A new piece as part of a Room for Debate conversation on the New York Times opinion pages. This one looking at the phenomenon of radicalisation in the west and how to counter it. Honoured to be in the company of friends and distinguished academics on the topic. The surge in attention around Brits in Syria and Iraq has led to a spike in media requests and conversations, including the New York Times, Economist, Voice of America, Los Angeles Times, AFP, and Press Association among others. I also spoke to Voice of America about the Shanghai Cooperation Organization counter-terror ‘Peace Mission’ exercise last week as well as USA Today about the China’s attempt to use the new Silk Road Economic Belt to ameliorate the situation in Xinjiang.
British nationals (and many from other Western countries) have been a feature of jihadist battlefields for almost two decades. Some are drawn for idealistic reasons – going to fight for a cause, defend a people, or for some religious vision. Others go for more prosaic reasons, fleeing trouble at home, or seeking redemption for a criminal past. And yet others are simply young people at a juncture in their lives where the idea of going to run around a training camp and shooting guns seems quite appealing.
Countering this complicated mix of motivations is difficult. Part of it is developing programs that give people alternatives in their lives. These are not dissimilar to programs to help dissuade people from being drawn to gang culture. Part of it is also countering the spread of ideas in communities. While the Internet and social media play a role in drawing people to think about Syria and Iraq and find ways of getting there, it is often through real-world interactions that they will meet individuals who help provide the push, contacts or motivations to actually go to fight. Communities need to reject such people, but in addition, alternative pillars within society need to be developed to provide voice to credible alternative narratives.

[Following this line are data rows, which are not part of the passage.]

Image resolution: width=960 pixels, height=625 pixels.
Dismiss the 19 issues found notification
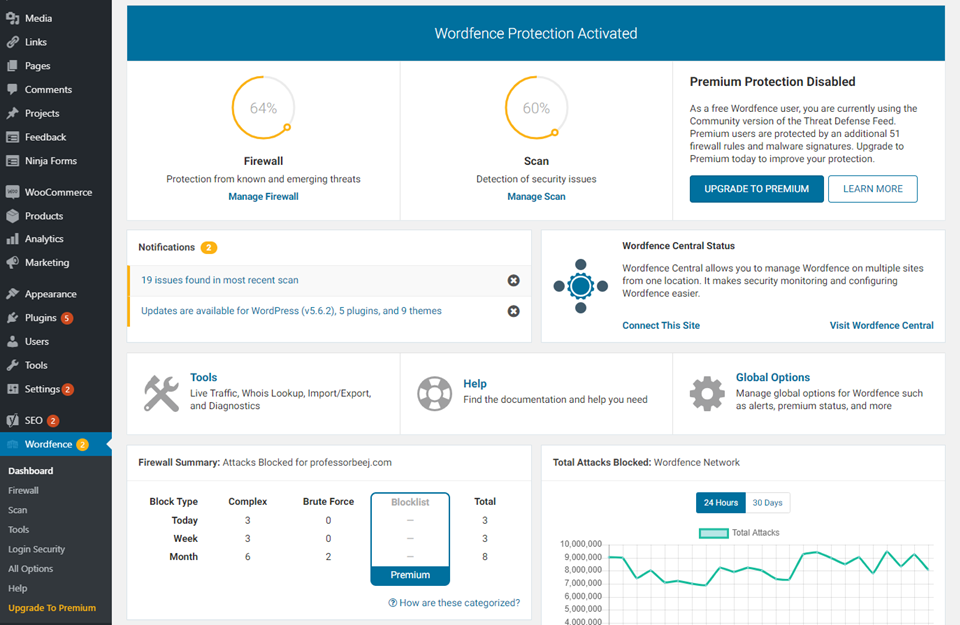click(514, 281)
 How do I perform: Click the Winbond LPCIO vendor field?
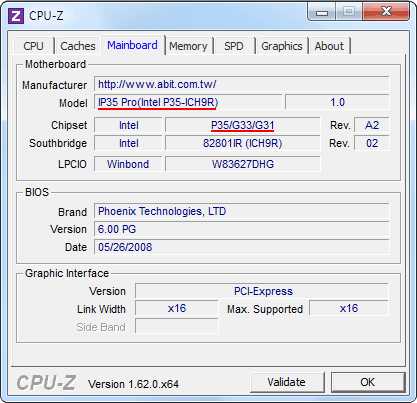128,164
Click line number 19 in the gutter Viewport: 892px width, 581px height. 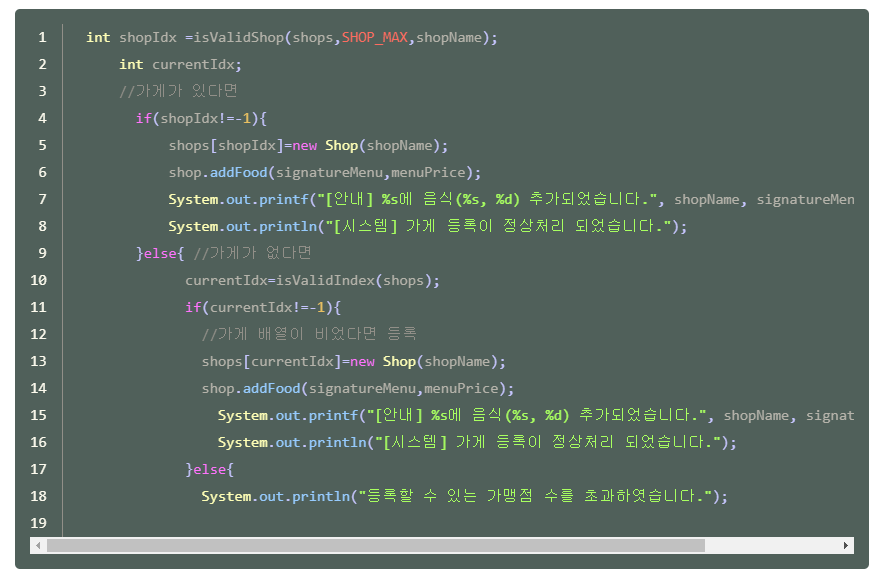tap(42, 523)
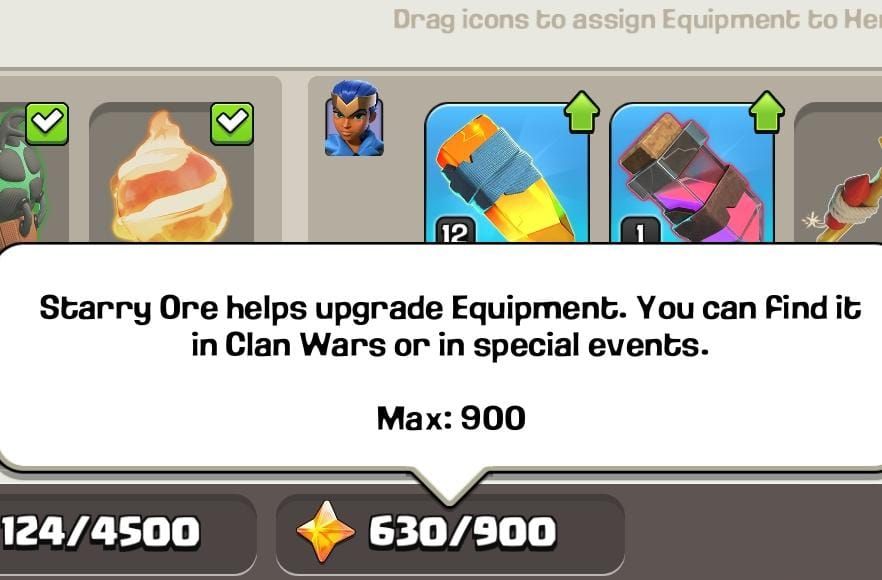
Task: Tap the "Max: 900" text
Action: 451,418
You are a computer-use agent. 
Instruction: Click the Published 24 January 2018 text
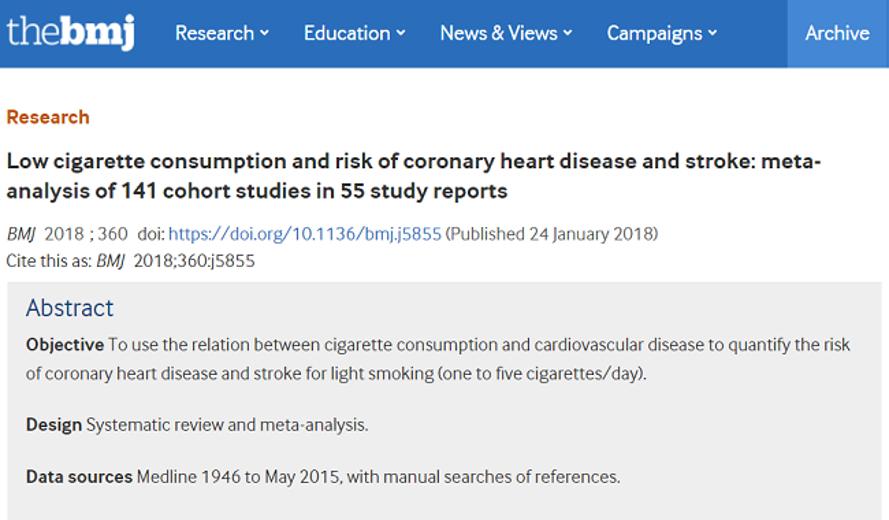point(552,234)
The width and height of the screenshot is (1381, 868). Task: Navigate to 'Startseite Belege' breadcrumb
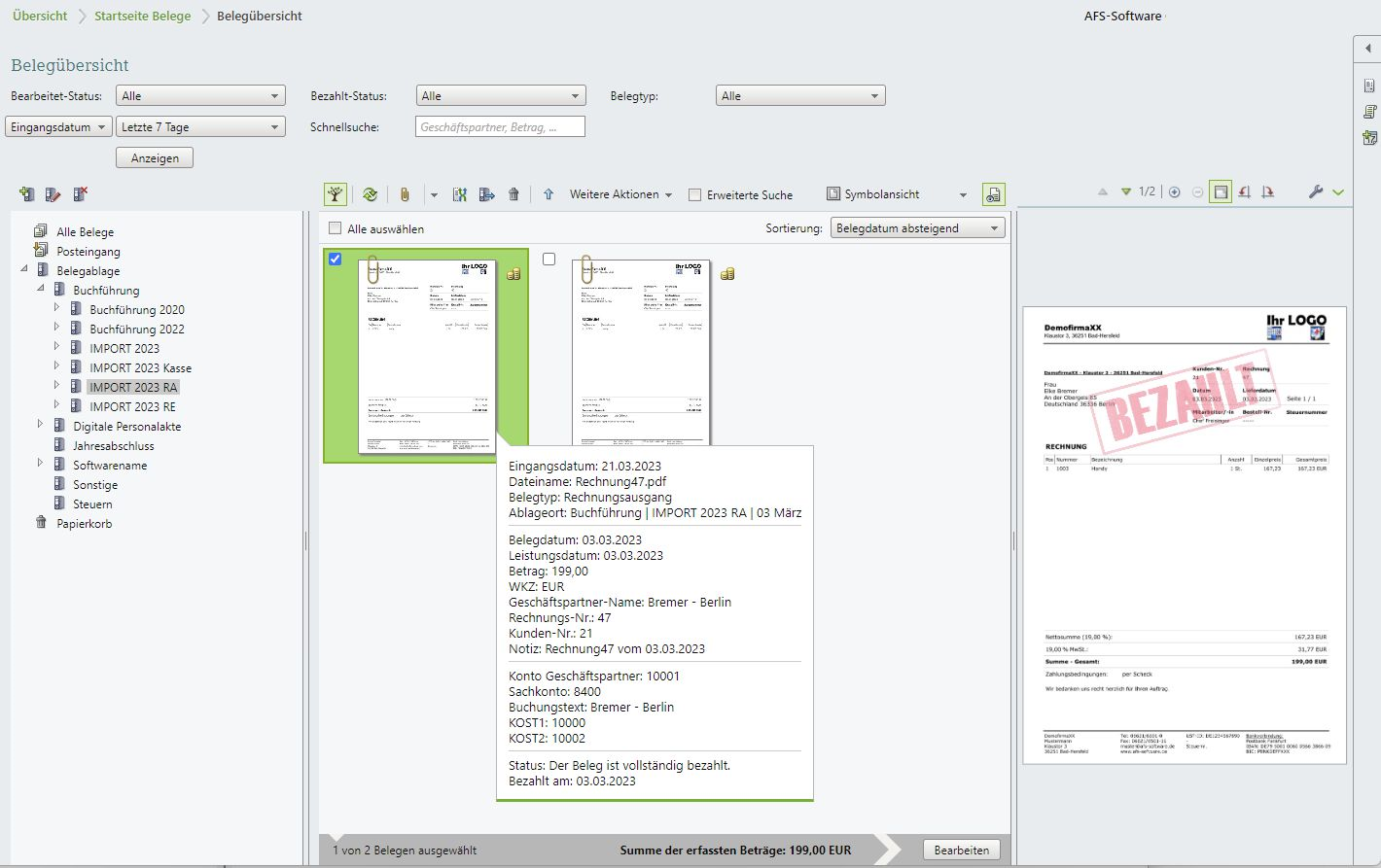point(142,16)
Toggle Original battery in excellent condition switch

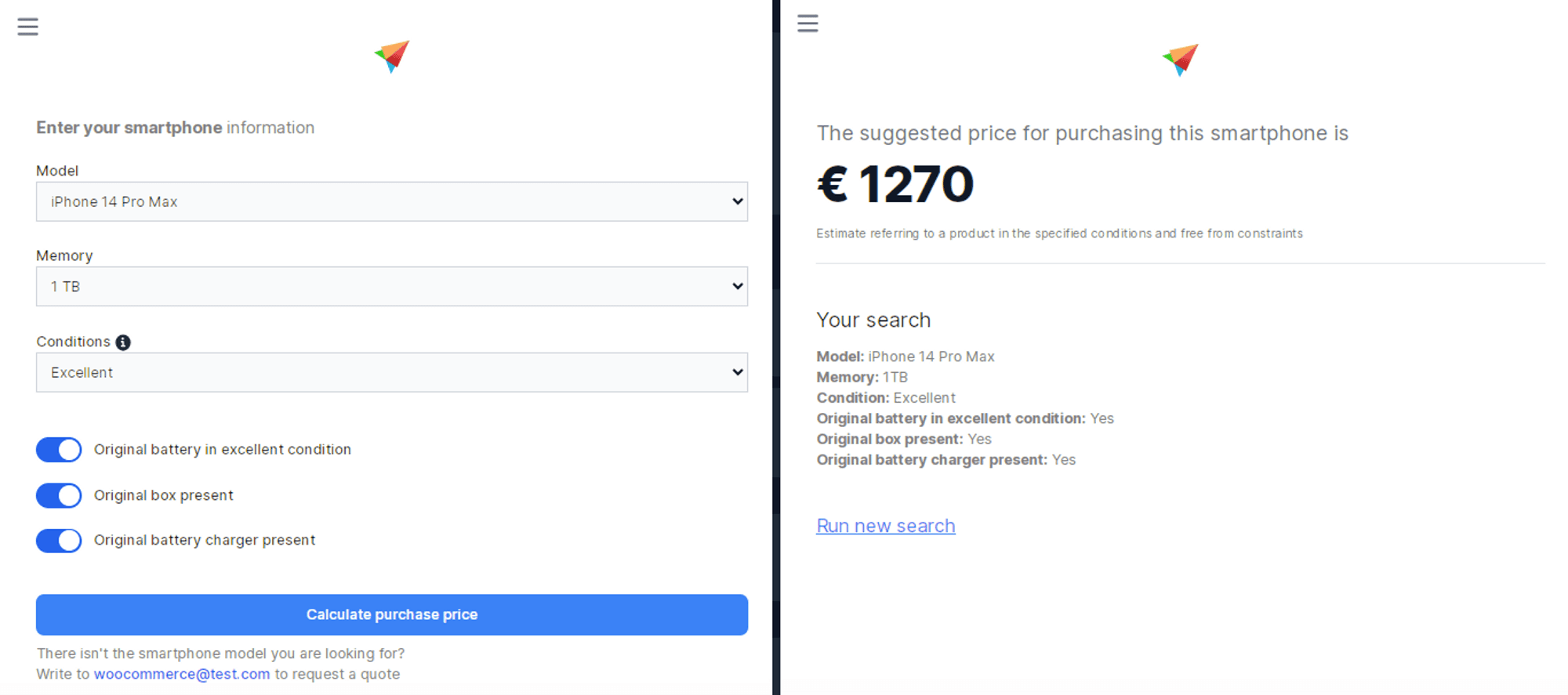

A great deal of pressure is often put on communities within this context – the expectation is that they will somehow police themselves and this will resolve the problem. But at the same time, the reality is that sometimes people within communities simply do not know what they are dealing with. Families find themselves dealing with children or siblings who are becoming drawn to ideas, but it is difficult to know whether they are being drawn to dangerous ideas or simply going through a phase.
A partial answer to this problem can be found in a program initially developed in Germany, now being introduced in Britain, where a special hotline is established within communities and provides people with a place to ask questions without having to resort to the authorities. Creating spaces in which people can ask about what they should do if a relation is starting to flirt with radical ideas, without actually having to report it to the police, offers a moment at which an intervention could be made. This is something that will be more appealing to people within communities who are fearful of destroying someone’s life by reporting something innocuous to the police.
Ultimately, the phenomenon of young Britons (or Westerners more generally) being drawn to Syria and Iraq is not one that is going to be resolved overnight. There will ultimately be no longterm solution to this problem until the respective civil conflicts in Syria and Iraq are drawn to some definitive conclusion. This will involve creative diplomacy and bolstering of regional allies, as well as a recrafting of the current status quo across the broader Middle East. But until this happens, the battlefields will continue to be a draw to a certain community of young Westerners seeking adventure, meaning and ideals.